Task prompt = Transcribe every line from the one containing "Image resolution: width=280" to the end of the listing, exactly as written, and leave out the pictures.

===============

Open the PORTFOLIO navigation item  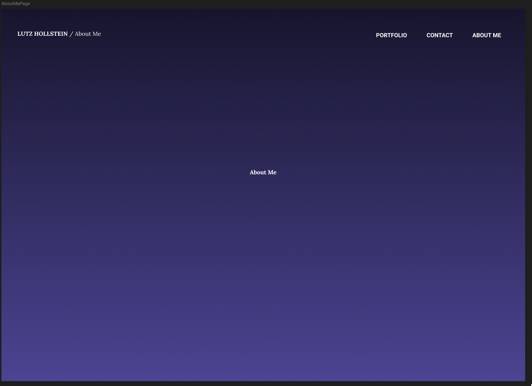tap(391, 35)
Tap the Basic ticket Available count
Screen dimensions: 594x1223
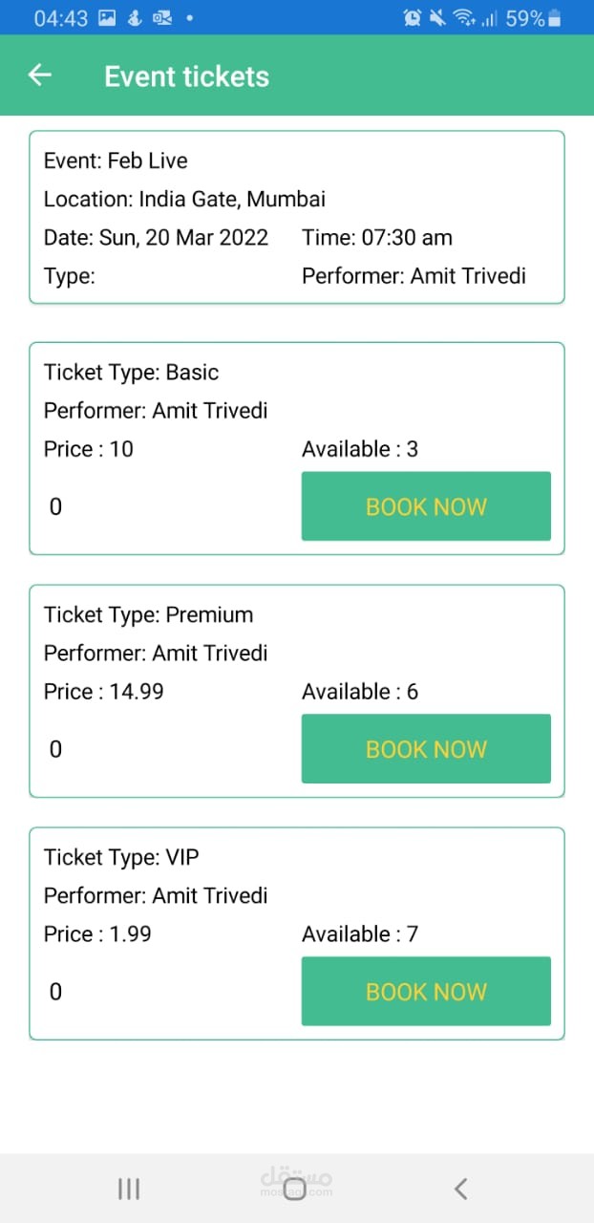tap(360, 449)
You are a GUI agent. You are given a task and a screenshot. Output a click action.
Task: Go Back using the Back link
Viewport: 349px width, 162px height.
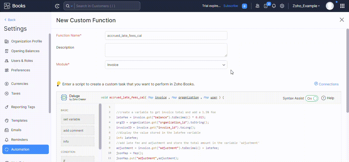click(x=10, y=20)

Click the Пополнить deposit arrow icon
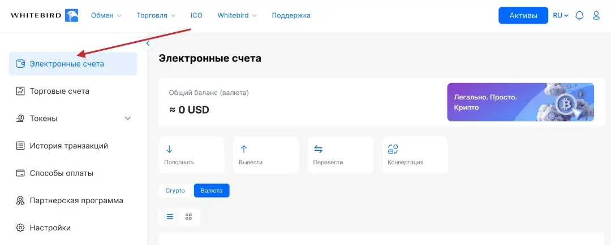pos(169,150)
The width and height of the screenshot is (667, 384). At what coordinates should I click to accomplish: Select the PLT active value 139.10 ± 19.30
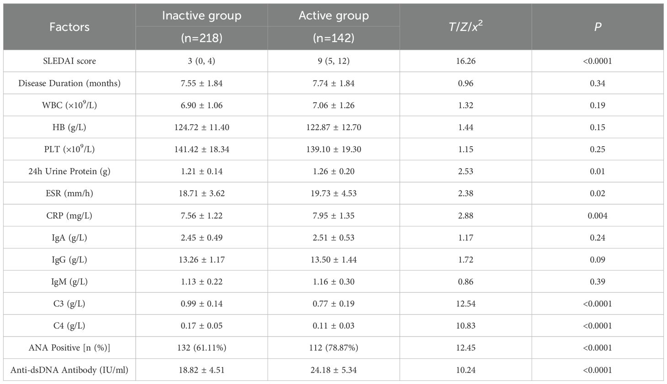(x=334, y=149)
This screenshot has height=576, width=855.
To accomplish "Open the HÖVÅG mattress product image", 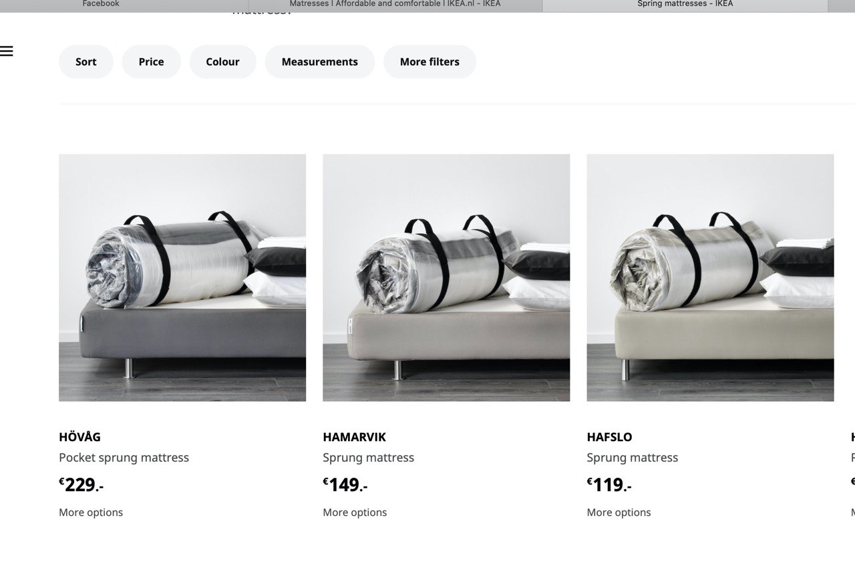I will click(x=182, y=277).
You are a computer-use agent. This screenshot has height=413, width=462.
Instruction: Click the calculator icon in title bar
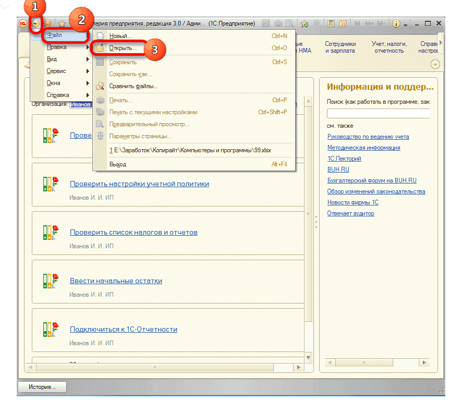click(x=331, y=23)
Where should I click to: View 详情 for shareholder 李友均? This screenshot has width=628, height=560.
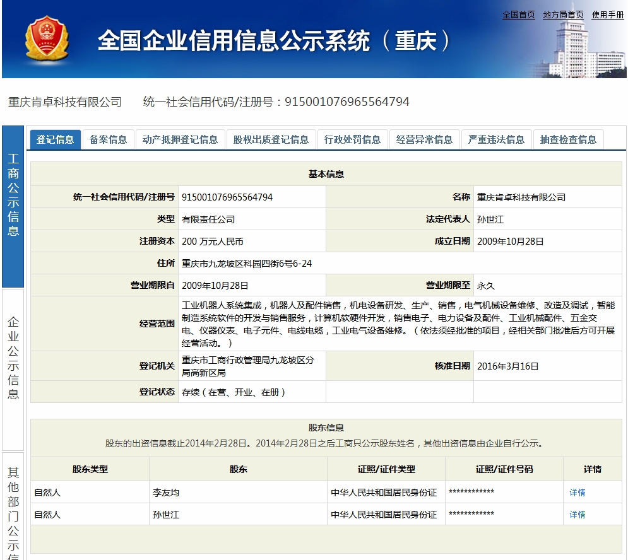(577, 493)
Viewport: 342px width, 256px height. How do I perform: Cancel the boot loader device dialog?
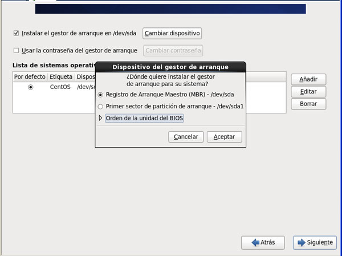tap(186, 137)
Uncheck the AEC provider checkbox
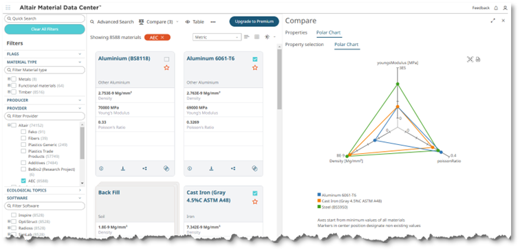The image size is (520, 252). point(23,181)
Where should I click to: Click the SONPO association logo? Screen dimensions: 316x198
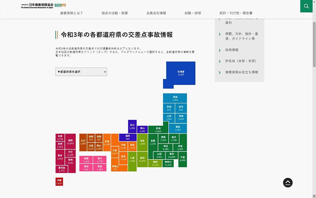point(43,5)
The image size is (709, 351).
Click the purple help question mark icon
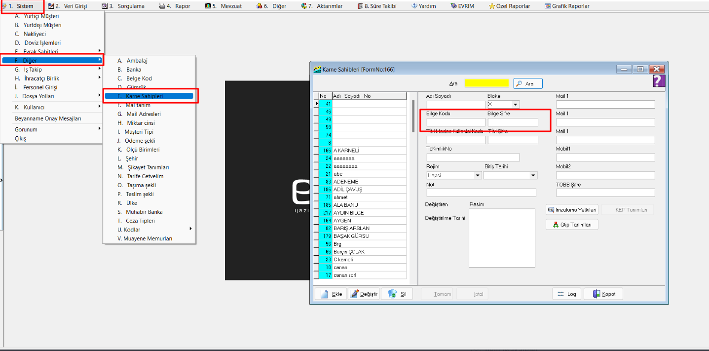click(x=659, y=81)
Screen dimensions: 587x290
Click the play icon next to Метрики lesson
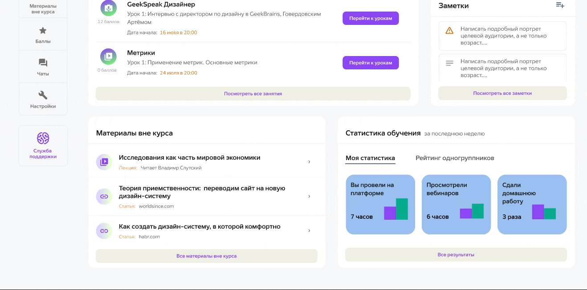[x=107, y=56]
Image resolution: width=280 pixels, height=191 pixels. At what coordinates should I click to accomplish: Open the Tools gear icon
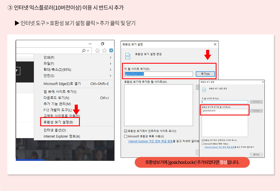(x=111, y=50)
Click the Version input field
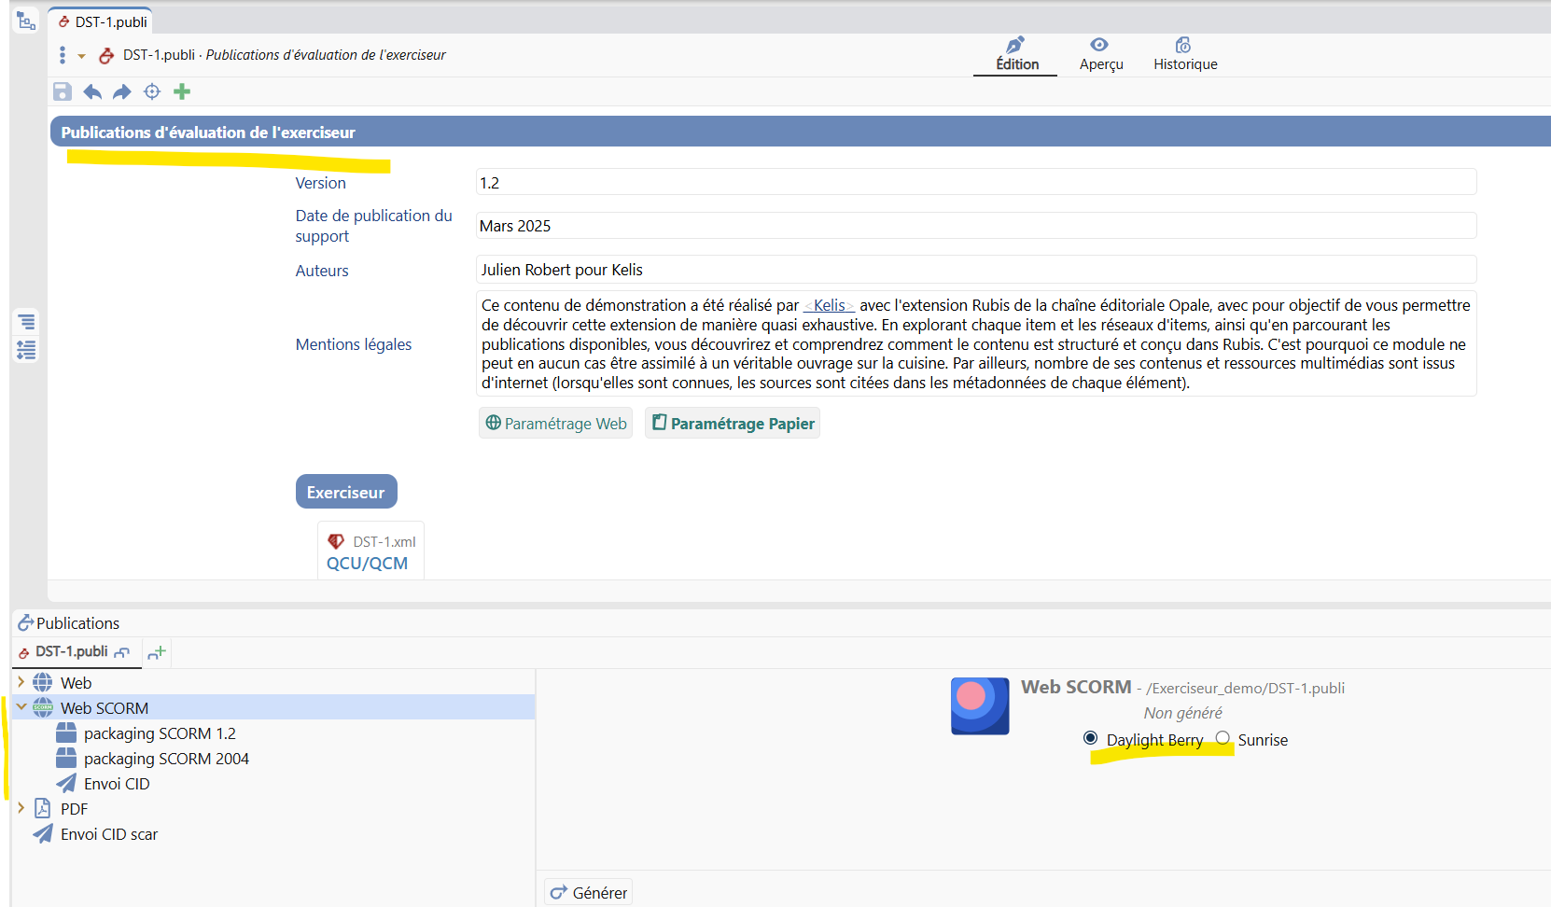Screen dimensions: 1551x907 coord(975,183)
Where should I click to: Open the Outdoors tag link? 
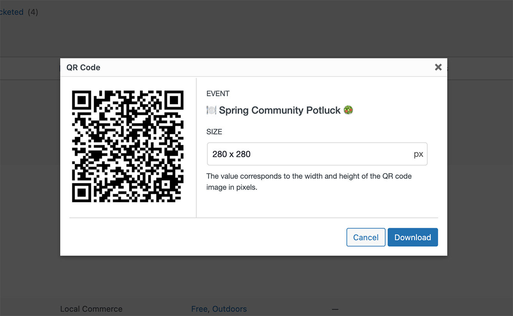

===============

Answer to the problem =
Image resolution: width=280 pixels, height=191 pixels. At what coordinates should I click to accomplish: Open the Tools gear icon
(x=111, y=50)
Click the Version input field
Screen dimensions: 1551x907 coord(975,183)
Where should I click to: Open the Outdoors tag link? 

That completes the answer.